* Task to complete
Retype each of the records below exactly, line for line.

* Task material
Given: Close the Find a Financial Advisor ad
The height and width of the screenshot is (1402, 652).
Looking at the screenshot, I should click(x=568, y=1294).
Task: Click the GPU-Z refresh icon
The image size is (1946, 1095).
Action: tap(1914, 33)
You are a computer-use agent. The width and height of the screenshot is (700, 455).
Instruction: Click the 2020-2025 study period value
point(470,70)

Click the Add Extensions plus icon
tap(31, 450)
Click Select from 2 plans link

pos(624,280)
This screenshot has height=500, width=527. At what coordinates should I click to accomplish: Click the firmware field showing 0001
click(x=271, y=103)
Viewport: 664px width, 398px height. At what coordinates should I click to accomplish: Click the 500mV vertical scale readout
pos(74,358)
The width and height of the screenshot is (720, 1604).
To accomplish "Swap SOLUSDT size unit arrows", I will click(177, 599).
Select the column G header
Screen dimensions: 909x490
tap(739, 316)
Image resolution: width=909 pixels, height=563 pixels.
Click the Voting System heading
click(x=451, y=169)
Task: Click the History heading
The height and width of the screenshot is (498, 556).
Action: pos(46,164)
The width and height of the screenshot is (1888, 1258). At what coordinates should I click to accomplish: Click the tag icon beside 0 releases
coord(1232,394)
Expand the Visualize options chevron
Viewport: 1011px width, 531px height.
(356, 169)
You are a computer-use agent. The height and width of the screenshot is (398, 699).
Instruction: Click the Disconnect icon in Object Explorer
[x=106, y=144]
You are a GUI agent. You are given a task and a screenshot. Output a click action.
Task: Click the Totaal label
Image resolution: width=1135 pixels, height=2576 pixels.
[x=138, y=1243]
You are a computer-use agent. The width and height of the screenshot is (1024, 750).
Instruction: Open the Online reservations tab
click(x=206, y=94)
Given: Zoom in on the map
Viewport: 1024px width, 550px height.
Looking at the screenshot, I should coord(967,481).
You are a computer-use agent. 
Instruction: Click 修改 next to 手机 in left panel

* Full answer
Given: Close the Find a Financial Advisor ad
The height and width of the screenshot is (1402, 652).
Looking at the screenshot, I should click(x=568, y=1294).
Task: Click the GPU-Z refresh icon
The image size is (1946, 1095).
Action: tap(1914, 33)
You are a computer-use agent. The width and height of the screenshot is (700, 455).
Instruction: Click the 2020-2025 study period value
point(470,70)

Click the Add Extensions plus icon
tap(31, 450)
Click Select from 2 plans link

pos(624,280)
This screenshot has height=500, width=527. At what coordinates should I click to accomplish: Click the firmware field showing 0001
click(x=271, y=103)
Viewport: 664px width, 398px height. At what coordinates should I click to accomplish: Click the 500mV vertical scale readout
pos(74,358)
The width and height of the screenshot is (720, 1604).
To accomplish "Swap SOLUSDT size unit arrows", I will click(177, 599).
Select the column G header
Screen dimensions: 909x490
tap(739, 316)
Image resolution: width=909 pixels, height=563 pixels.
Click the Voting System heading
click(x=451, y=169)
Task: Click the History heading
The height and width of the screenshot is (498, 556).
Action: pos(46,164)
The width and height of the screenshot is (1888, 1258). At what coordinates should I click to accomplish: Click the tag icon beside 0 releases
coord(1232,394)
Expand the Visualize options chevron
Viewport: 1011px width, 531px height.
(356, 169)
You are a computer-use agent. The height and width of the screenshot is (398, 699).
Instruction: Click the Disconnect icon in Object Explorer
[x=106, y=144]
You are a GUI agent. You are given a task and a screenshot. Output a click action.
Task: Click the Totaal label
Image resolution: width=1135 pixels, height=2576 pixels.
[x=138, y=1243]
You are a computer-use agent. The width and height of the screenshot is (1024, 750).
Instruction: Open the Online reservations tab
click(x=206, y=94)
Given: Zoom in on the map
Viewport: 1024px width, 550px height.
Looking at the screenshot, I should coord(967,481).
You are a computer-use agent. 
Instruction: Click 修改 next to 手机 in left panel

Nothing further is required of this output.